In the latest Tooling by Design column, titled “Punch Chipping and Wear,” which I conducted for MetalForming Magazine, die makers and tooling engineers shared their most pressing challenges in the press shop. One recurring issue in focus this month is tool chipping and wear.
The use of higher-strength sheet materials in automotive applications, such as medium- and high-carbon steels, stainless steels, and advanced high-strength steels, while advantageous for their properties, can lead to reduced tool life and premature failures. These materials bring about tool-failure mechanisms like chipping, cracking, and abrasive wear during cutting operations, with galling being more common during forming processes.

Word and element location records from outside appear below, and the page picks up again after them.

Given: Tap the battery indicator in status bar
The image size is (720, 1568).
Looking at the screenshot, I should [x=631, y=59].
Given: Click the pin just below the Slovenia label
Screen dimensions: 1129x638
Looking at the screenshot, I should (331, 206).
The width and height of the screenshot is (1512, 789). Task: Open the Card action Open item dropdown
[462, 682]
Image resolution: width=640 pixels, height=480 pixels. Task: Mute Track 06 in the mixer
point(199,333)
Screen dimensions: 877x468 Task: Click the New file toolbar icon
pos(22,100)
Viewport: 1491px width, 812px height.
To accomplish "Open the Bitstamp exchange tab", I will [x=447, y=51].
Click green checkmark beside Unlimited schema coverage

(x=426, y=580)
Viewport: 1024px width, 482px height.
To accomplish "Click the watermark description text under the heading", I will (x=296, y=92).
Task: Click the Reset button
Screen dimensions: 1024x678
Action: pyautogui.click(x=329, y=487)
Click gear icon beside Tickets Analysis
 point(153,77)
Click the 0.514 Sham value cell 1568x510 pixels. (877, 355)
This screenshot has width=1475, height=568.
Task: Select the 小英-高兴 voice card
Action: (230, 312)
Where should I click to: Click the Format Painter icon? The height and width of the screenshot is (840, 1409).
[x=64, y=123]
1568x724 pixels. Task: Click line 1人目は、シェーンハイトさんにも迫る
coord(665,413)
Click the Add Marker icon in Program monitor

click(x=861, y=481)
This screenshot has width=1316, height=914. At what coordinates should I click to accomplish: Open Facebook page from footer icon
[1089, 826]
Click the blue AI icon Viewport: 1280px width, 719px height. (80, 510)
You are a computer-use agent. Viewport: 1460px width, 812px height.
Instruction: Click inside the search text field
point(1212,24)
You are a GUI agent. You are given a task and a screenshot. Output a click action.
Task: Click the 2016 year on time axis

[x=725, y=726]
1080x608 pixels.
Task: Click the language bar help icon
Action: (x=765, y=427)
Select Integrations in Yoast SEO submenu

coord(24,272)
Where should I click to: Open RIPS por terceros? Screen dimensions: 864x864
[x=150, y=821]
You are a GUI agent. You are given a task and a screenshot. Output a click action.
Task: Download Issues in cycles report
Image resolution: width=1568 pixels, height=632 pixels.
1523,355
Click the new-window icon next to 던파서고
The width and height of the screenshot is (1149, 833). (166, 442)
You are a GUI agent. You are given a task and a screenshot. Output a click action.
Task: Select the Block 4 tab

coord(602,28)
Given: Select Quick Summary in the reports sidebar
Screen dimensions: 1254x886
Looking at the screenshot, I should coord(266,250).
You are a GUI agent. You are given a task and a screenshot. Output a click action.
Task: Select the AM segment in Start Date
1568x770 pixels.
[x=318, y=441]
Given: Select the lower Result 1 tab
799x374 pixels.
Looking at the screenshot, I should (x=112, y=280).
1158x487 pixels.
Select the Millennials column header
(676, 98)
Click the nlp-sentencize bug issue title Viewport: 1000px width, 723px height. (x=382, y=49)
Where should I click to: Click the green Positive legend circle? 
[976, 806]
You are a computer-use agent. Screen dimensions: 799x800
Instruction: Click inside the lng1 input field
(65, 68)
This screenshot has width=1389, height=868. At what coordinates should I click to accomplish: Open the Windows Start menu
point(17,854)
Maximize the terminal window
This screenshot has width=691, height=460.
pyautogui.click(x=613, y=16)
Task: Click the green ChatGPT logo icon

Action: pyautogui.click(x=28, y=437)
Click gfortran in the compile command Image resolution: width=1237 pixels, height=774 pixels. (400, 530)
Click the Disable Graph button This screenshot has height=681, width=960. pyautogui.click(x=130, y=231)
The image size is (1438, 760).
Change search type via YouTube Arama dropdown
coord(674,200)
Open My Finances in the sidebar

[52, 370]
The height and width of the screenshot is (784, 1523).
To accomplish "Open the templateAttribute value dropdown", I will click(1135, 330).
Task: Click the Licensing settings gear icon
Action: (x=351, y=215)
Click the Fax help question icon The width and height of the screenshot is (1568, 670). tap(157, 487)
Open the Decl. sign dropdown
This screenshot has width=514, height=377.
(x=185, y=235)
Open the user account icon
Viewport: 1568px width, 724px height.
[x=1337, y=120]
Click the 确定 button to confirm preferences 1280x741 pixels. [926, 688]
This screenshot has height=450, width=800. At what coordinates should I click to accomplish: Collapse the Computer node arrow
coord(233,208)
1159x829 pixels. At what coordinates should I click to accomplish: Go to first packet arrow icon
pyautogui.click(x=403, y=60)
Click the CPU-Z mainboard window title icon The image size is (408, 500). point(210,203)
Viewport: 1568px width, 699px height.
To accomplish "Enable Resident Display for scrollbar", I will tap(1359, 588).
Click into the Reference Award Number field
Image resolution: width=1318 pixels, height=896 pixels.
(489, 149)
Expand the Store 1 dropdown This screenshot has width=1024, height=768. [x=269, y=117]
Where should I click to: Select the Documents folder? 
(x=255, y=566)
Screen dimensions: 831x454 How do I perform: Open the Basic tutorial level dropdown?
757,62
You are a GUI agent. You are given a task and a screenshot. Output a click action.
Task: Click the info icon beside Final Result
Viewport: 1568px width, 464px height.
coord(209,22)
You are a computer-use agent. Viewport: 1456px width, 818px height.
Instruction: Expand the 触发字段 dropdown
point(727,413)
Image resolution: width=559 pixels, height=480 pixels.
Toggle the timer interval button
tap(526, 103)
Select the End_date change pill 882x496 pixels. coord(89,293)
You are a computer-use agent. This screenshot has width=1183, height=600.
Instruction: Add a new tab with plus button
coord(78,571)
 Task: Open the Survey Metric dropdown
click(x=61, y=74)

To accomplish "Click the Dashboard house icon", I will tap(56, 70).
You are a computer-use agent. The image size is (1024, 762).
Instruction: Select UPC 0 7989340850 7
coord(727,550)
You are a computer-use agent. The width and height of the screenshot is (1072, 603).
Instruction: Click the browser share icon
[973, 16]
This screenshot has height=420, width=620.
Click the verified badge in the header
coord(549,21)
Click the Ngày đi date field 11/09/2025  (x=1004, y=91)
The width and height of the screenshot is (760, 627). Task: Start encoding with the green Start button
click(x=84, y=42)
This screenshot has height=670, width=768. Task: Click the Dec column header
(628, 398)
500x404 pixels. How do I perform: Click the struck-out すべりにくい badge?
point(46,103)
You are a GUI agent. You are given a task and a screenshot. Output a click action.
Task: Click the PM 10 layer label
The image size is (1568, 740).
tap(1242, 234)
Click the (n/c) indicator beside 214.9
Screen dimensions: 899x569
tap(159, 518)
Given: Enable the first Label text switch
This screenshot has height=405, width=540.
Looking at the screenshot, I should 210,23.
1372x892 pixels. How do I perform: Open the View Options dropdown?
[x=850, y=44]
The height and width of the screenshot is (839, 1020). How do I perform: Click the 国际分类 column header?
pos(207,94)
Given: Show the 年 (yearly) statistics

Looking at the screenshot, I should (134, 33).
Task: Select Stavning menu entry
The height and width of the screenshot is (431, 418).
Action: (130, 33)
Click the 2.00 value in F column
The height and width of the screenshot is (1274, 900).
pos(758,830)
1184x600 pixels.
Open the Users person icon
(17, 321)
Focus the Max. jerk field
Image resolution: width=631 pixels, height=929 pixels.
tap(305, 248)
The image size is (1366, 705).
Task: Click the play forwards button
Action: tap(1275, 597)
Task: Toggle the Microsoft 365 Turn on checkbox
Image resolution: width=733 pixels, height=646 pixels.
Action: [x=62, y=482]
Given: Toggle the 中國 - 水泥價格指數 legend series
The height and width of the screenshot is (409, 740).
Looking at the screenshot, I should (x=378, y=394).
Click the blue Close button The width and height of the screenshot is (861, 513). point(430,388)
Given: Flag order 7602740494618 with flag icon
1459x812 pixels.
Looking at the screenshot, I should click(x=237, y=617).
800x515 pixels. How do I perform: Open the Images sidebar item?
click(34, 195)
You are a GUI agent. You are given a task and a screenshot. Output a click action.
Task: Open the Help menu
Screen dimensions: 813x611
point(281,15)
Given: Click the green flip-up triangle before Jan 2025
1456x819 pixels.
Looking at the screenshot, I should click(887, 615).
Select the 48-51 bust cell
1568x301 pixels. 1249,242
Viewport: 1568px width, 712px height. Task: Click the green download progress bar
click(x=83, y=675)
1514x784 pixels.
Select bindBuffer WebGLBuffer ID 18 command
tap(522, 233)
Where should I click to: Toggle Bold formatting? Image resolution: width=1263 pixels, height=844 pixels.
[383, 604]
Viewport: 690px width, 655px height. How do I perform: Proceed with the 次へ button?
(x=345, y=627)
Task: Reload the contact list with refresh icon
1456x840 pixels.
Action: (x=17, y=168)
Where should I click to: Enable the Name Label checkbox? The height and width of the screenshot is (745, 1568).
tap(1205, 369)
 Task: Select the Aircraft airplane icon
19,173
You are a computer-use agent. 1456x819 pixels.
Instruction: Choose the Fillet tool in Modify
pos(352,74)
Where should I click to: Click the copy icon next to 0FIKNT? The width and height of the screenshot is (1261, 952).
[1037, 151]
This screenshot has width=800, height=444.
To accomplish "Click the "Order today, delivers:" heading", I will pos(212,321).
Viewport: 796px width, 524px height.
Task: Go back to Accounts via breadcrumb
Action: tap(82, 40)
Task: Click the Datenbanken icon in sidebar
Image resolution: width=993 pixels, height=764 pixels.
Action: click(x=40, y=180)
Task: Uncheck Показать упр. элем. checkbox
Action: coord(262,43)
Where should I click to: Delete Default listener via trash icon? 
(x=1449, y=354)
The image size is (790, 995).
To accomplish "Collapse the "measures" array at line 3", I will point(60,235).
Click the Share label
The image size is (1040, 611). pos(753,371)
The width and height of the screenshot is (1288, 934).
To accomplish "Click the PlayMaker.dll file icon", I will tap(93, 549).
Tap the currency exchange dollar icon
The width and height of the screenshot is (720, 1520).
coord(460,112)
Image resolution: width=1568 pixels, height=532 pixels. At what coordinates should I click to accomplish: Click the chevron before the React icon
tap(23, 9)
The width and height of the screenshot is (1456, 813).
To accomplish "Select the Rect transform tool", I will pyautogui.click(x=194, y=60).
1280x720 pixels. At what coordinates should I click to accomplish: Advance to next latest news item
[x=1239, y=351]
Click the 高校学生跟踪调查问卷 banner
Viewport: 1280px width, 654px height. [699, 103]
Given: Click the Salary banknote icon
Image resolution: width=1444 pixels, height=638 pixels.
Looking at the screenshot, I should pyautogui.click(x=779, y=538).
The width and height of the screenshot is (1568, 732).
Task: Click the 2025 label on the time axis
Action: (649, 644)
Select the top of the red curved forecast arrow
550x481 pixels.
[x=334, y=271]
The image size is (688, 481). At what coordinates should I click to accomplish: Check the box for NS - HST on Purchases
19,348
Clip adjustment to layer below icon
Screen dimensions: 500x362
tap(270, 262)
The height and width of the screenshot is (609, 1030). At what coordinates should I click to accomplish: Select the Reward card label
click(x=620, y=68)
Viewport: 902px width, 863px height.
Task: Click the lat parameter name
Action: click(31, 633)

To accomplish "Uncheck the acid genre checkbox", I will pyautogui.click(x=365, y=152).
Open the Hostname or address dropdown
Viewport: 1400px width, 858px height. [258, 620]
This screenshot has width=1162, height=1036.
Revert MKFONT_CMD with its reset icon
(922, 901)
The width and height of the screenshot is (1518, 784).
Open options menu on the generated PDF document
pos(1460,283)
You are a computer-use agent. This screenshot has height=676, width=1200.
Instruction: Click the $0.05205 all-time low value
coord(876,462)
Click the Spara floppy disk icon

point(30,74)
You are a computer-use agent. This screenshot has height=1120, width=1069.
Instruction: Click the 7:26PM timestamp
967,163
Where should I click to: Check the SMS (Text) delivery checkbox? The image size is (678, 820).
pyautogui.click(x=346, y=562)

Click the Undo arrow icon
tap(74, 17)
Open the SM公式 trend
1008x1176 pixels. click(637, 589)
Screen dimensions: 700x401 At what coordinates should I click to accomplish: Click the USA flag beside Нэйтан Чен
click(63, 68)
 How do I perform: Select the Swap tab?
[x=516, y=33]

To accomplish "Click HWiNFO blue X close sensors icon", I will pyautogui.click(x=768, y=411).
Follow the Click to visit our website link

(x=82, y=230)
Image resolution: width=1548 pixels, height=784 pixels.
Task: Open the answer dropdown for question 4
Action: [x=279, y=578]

Chipping and cracking, particularly, pose significant challenges. To address these issues, it becomes crucial to maintain optimal cutting clearances between punch and die components when working with high-strength materials. Tight clearances increase the risk of chipping and wear due to heightened stripping and frictional forces between the work materials and the tooling surfaces.
Chipping is the most prevalent failure mode during cutting, punching, and blanking of high-strength materials. It occurs when process stresses reach levels that cause fatigue in the tooling material, often signaling a lack of toughness. This can result from various factors, including improper material selection, heat treatment, EDM fabrication, or operating conditions like alignment and feed rates.